L’hôpital utilise une grande partie de son patrimoine immobilier au service d’une politique de logement de son personnel. Les personnels d’astreinte ou de garde et les directeurs d’établissement sont sur le papier les personnes les plus à même d’en bénéficier. L’Assistance Publique - Hôpitaux de Paris (AP-HP) est visée pour manque de visibilité et de cohérence : « le patrimoine privé loge des agents qui ne travaillent pas ou plus dans l’établissement de santé », déplore par exemple la Cour. Pourtant bon élève sur la transparence de son patrimoine, l’Assistance Publique-Hôpitaux de Marseille a admis lors de son inventaire de 2003 que 48 % de son parc était jugé…impropre à l’habitation et 20 % inoccupé.

Dénonçant « les dérives potentielles d’un tel système d’avantages en nature », la Cour des Comptes demande « une remise en cause d’un dispositif devenu un avantage de rémunération et non plus un outil indispensable à la réalisation d’une mission de service public ».

Les établissements hospitaliers ne sont pas toujours aidés par la Loi. Sur l’encadrement des logements de fonction, la loi de janvier 1986 a vu ses décrets et arrêtés d’application paraître… 24 ans plus tard. Sur le budget et la gestion de ce patrimoine, la situation n’est pas plus reluisante. « Hétérogènes et parfois opportunistes », les pratiques comptables des hôpitaux restent souvent opaques. A l’exception des anciens locaux désaffectés, les recettes issues du patrimoine, parfois considérables (l’AP-HP a cédé en 2006 le théâtre Mogador pour 5,5 millions d’euros et un hôtel pour 14 millions d’euros), sont inscrites sur des lignes budgétaires variables, au gré des établissements.
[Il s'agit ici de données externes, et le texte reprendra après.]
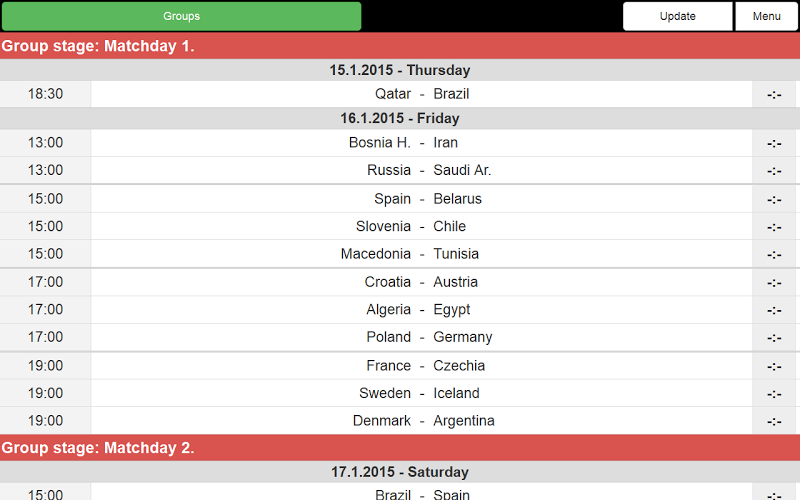Click the 16.1.2015 - Friday date header
Image resolution: width=800 pixels, height=500 pixels.
(400, 118)
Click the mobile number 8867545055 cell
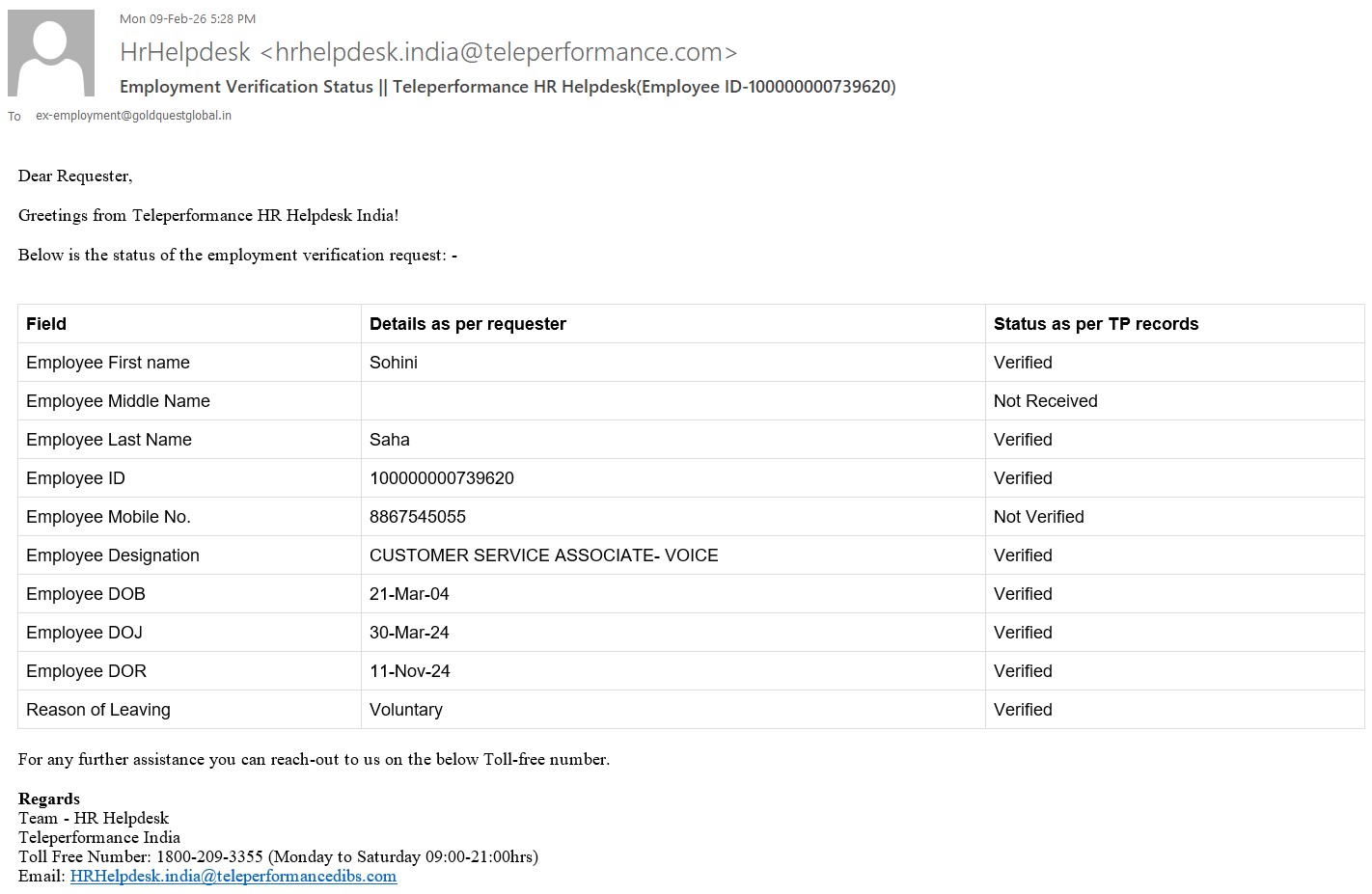The width and height of the screenshot is (1372, 894). point(418,517)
Quant au paiement de l’impôt sur les sociétés (que les hôpitaux doivent payer s’ils se livrent à des activités lucratives au même titre que les entreprises), la Cour dénonce « des appréciations divergentes » d’un établissement à l’autre. Le CHU d’Amiens, propriétaire de terres agricoles, y est assujetti, mais pas les Hospices de Beaune, pourtant grand propriétaire foncier dont la production viticole a rapporté 3,3 millions d’euros en 2009. Une situation qui « suscite une interrogation, liée à la légitimité pour un hôpital public d’exercer une activité commerciale accessoire aussi importante ».

Des ARS plus vigilantes.

La Cour des comptes établit une série de recommandations. Auprès des hôpitaux : transparence dans le budget, parc locatif utilisé à des fins internes réglementées et géré par un prestataire extérieur, inventaire précis de tout le patrimoine hospitalier. Mais aussi auprès des Agences régionales de santé (ARS), peu regardantes sur cette manne financière. En 2010, l’ARS Rhône-Alpes a attribué une dotation de 11 millions d’euros au CHU de Saint-Étienne, en proie à des difficultés financières. « Cet établissement dispose pourtant d’un patrimoine privé dont une partie est facilement valorisable (une dizaine de logements de fonction vacants, 450 hectares de forêts, des immeubles dont les locataires ne sont pas ses agents…) », grince la Cour. La Cour place enfin une pierre dans le jardin de l’État, prié de clarifier les dispositions juridiques sur la gestion du patrimoine et de prendre en compte le filon des recettes des cessions immobilières dans la construction de l’Objectif national des dépenses d’assurance-maladie (ONDAM).